- [STUDY MATERIAL]
▽

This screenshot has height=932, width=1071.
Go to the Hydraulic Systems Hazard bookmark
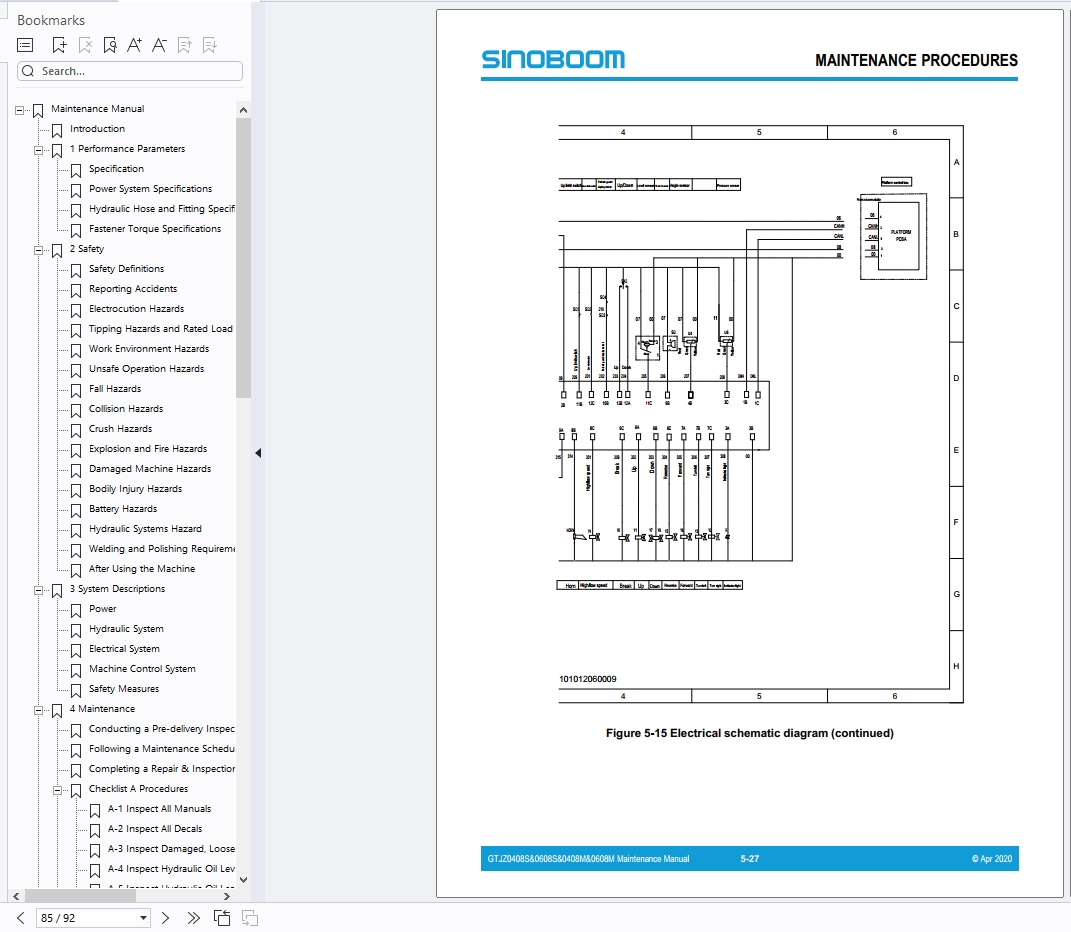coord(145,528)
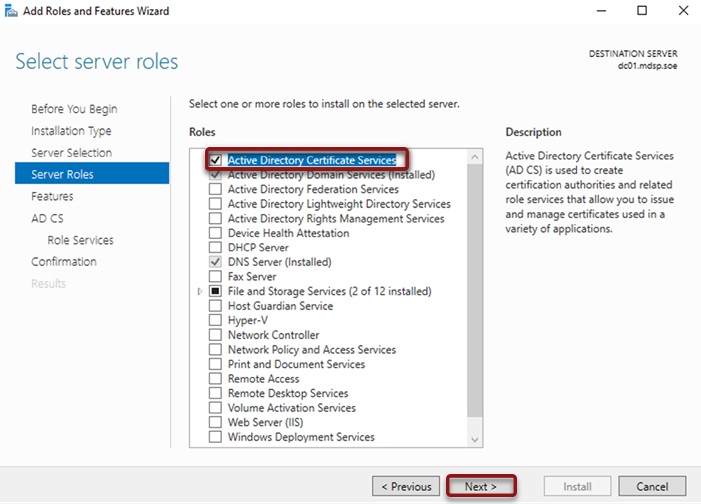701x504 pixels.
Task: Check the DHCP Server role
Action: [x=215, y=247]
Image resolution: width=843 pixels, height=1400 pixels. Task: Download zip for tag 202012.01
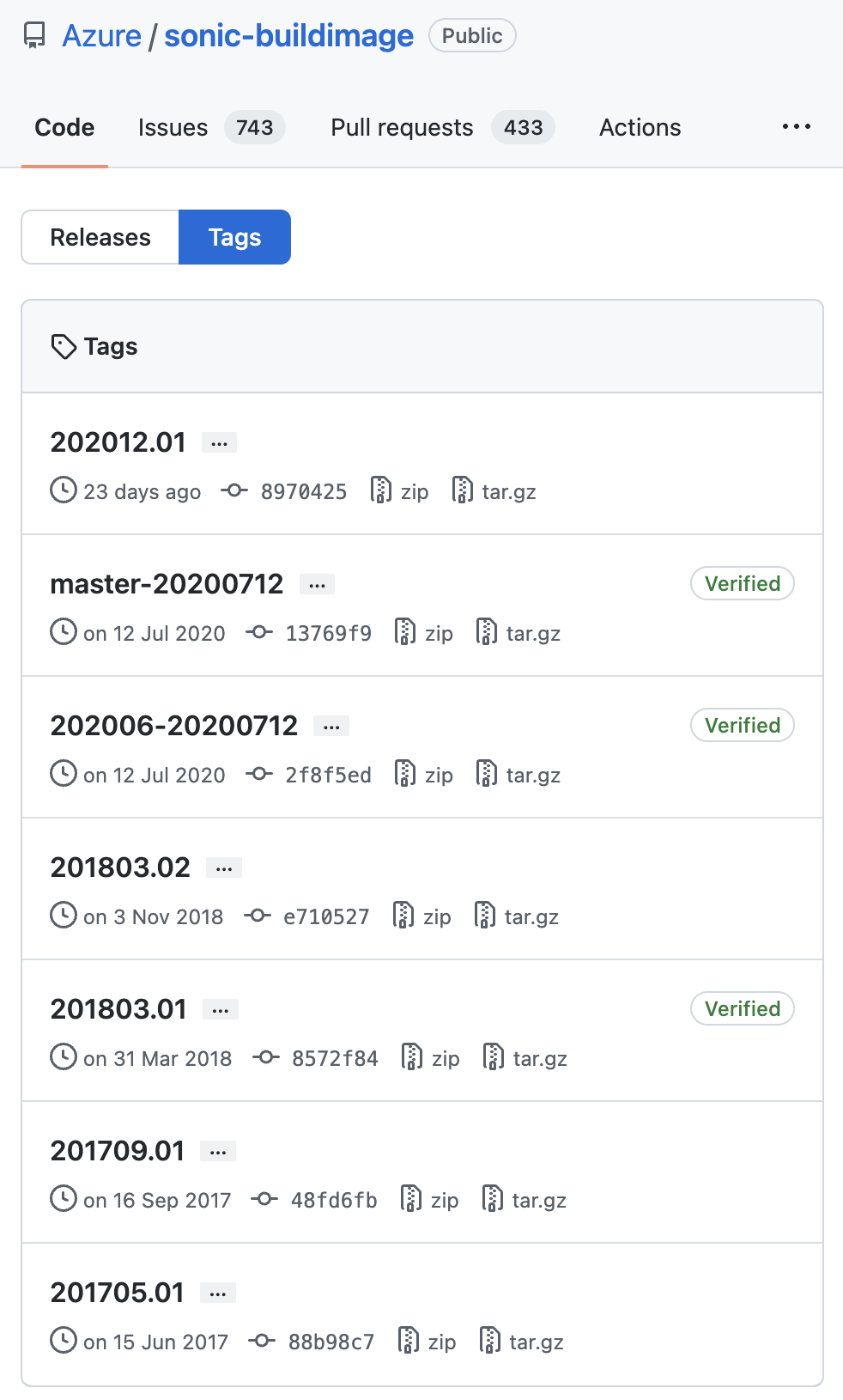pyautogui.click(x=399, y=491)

△
▽

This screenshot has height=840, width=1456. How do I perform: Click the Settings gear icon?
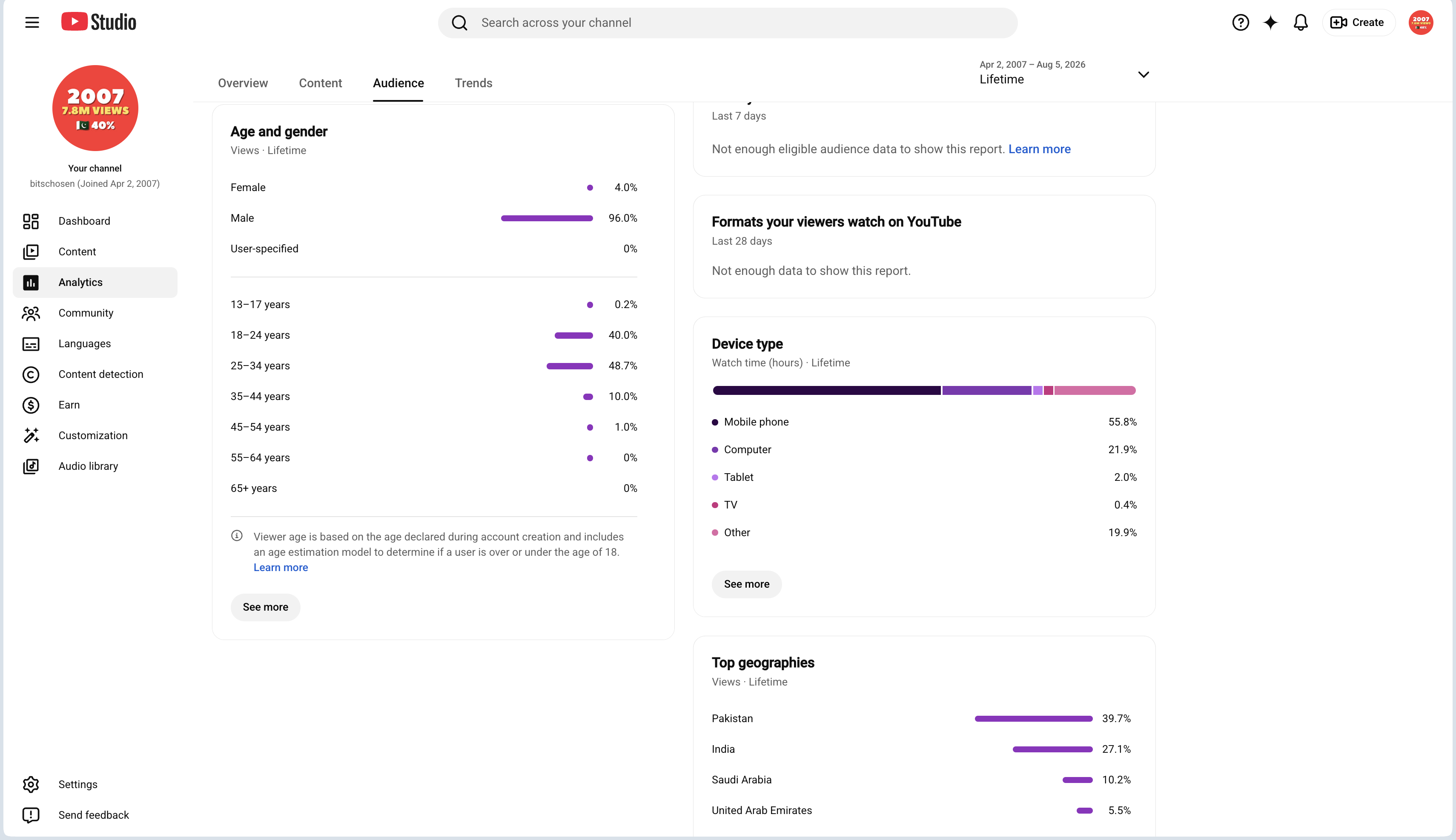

△

- [YOUR GOAL] Report every line of the data above that contains the string "This" by copying it in full.

- [RESPONSE]
This screenshot has height=932, width=1071.
This screenshot has height=840, width=1456. How do I perform: Click the Settings gear icon?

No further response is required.